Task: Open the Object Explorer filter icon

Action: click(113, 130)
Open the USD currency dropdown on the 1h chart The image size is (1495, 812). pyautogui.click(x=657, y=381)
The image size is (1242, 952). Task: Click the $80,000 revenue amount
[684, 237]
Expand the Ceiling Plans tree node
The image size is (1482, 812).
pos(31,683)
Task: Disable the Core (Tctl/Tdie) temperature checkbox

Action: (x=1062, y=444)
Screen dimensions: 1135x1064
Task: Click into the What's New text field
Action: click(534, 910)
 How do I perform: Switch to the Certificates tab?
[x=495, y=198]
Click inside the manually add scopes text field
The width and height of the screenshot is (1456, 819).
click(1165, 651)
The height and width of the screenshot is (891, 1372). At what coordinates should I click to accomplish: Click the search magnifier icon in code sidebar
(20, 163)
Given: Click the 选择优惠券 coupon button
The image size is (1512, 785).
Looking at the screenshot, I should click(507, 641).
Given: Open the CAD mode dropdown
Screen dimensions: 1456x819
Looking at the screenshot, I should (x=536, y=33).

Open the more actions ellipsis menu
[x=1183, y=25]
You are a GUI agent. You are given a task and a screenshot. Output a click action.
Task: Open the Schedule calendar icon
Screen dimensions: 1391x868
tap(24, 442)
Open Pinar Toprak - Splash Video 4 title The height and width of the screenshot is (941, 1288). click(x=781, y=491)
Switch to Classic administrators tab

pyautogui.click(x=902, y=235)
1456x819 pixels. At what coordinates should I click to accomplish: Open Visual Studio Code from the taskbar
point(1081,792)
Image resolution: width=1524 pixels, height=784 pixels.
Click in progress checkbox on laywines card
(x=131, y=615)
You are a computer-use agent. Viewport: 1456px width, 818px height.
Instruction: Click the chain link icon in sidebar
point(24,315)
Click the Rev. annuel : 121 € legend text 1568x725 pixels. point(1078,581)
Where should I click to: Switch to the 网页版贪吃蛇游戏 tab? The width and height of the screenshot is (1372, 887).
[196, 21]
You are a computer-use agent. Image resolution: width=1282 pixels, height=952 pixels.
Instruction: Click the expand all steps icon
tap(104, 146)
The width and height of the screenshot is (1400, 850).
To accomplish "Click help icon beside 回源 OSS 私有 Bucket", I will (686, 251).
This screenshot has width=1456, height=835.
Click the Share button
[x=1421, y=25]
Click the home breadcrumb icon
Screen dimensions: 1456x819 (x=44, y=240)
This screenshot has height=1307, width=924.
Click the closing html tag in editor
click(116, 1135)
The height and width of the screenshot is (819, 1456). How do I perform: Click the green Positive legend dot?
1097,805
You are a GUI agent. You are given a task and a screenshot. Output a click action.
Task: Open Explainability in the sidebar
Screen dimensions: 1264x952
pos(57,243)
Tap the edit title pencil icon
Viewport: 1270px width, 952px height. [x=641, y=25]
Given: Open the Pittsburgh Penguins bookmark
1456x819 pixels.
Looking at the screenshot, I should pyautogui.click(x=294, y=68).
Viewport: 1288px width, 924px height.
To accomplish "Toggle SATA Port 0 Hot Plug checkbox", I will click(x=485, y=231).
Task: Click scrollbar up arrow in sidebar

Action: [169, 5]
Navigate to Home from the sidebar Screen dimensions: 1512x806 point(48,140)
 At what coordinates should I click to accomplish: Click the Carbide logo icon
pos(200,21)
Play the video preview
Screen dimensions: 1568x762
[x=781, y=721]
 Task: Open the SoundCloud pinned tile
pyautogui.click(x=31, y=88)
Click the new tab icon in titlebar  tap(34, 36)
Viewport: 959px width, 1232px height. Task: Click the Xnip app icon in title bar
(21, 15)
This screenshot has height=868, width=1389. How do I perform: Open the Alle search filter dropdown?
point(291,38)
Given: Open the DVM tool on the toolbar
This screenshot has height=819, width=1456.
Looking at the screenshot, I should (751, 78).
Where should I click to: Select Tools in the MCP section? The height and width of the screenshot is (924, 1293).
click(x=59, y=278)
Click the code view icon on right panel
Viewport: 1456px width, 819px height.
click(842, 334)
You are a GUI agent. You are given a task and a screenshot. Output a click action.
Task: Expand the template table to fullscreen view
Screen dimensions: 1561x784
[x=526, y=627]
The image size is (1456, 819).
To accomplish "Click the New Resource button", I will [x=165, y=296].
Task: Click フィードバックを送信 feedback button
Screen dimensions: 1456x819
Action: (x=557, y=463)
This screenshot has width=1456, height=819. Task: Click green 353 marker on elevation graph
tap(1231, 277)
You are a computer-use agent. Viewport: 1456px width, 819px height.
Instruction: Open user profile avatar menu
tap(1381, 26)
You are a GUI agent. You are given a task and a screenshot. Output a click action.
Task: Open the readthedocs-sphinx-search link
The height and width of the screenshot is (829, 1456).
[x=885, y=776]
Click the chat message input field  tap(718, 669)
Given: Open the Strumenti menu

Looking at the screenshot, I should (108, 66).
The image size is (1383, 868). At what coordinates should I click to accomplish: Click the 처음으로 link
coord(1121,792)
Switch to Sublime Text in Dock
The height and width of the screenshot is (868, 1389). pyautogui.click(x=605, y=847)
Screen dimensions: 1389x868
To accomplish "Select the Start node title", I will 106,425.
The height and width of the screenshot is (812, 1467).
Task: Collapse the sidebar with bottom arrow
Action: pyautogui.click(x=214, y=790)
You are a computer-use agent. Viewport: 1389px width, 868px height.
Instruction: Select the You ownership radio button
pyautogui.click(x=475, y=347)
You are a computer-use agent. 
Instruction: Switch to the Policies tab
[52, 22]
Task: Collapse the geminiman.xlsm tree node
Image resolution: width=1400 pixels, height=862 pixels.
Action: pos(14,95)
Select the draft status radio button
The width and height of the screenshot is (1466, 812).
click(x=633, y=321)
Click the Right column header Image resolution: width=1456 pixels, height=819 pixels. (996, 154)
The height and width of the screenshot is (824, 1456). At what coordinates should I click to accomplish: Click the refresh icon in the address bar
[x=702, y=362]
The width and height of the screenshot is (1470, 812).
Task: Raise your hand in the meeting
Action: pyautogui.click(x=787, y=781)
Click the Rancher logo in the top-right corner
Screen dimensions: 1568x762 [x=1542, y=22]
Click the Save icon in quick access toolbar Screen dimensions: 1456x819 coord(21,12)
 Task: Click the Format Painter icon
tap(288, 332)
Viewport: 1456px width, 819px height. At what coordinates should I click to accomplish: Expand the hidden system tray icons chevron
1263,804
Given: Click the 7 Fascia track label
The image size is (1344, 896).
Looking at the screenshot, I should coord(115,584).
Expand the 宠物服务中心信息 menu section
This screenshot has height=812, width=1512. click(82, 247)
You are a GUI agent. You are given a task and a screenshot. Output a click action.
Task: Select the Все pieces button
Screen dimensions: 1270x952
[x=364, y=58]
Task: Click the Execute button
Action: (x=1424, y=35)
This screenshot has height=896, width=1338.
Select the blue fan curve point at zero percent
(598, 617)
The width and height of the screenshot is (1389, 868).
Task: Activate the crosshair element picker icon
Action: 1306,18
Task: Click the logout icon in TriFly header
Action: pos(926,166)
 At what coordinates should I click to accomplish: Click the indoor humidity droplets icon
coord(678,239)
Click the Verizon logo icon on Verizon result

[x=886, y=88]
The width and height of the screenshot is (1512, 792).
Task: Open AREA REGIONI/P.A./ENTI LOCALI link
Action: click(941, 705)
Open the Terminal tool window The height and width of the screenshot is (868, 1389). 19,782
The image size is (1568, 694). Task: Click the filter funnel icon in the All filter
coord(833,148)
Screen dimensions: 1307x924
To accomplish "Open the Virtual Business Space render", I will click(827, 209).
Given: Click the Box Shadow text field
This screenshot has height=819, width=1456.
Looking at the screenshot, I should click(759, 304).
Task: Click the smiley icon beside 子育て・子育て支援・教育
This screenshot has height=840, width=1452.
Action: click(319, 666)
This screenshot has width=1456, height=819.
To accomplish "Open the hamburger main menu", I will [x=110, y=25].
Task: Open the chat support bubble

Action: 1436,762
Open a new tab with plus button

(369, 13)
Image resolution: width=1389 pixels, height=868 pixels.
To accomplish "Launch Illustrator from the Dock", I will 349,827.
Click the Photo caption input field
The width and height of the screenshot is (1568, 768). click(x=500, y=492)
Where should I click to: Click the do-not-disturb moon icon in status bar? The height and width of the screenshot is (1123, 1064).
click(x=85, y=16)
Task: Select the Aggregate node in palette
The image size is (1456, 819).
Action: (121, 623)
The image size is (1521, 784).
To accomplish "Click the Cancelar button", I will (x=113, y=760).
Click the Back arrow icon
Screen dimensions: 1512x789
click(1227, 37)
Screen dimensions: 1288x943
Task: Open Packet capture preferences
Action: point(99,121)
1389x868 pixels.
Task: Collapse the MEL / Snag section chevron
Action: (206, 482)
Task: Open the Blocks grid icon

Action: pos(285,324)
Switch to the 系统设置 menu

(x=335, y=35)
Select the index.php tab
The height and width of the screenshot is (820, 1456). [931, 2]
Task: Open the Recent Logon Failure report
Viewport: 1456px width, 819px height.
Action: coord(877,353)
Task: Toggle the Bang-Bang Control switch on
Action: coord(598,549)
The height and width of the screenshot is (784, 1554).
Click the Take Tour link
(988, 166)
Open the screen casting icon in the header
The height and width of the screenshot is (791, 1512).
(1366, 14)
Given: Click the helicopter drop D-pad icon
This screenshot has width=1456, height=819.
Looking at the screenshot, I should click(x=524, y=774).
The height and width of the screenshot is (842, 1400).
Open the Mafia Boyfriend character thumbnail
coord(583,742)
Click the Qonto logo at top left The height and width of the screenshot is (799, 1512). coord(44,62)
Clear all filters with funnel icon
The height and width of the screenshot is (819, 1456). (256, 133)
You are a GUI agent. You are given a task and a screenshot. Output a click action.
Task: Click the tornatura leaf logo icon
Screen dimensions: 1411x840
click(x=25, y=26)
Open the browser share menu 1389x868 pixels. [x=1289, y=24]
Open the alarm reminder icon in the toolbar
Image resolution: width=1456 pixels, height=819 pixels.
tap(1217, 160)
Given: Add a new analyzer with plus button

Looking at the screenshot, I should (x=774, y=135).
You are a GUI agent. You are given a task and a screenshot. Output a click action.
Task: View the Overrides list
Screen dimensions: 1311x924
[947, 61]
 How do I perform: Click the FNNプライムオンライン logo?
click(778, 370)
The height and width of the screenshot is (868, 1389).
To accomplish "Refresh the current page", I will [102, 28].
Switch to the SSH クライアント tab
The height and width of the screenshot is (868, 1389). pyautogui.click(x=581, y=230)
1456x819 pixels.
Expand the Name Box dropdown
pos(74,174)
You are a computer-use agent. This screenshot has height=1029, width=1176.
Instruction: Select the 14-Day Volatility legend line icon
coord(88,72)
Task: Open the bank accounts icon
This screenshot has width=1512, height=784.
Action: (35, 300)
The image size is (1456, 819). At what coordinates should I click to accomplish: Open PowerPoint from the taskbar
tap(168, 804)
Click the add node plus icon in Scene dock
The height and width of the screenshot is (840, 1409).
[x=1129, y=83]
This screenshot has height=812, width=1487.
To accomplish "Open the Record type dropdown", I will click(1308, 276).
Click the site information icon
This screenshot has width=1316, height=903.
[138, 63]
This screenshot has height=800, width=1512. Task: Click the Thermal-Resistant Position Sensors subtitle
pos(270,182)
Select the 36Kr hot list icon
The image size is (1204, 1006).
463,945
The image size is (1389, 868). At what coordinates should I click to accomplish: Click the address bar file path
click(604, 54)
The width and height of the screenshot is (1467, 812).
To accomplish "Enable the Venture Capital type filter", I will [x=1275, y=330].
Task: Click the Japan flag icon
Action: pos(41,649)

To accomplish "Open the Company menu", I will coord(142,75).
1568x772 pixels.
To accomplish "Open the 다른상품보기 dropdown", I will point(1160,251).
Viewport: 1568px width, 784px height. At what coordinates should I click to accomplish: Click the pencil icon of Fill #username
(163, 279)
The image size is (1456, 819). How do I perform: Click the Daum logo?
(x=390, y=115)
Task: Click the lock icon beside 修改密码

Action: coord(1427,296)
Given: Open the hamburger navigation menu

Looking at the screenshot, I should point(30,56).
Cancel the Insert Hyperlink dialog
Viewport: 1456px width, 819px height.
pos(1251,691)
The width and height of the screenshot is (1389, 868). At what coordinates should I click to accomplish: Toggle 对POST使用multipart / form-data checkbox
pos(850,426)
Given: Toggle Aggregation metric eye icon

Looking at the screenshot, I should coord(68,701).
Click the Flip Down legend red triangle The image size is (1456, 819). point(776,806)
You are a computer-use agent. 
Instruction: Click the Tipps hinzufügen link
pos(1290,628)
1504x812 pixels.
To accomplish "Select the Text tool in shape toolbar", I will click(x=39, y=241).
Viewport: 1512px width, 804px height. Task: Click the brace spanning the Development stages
■ ■ ■ ■
Required action :: Give the number of lines in the listing above where the word "toolbar" appears, and nothing else.

Exercise output :: 4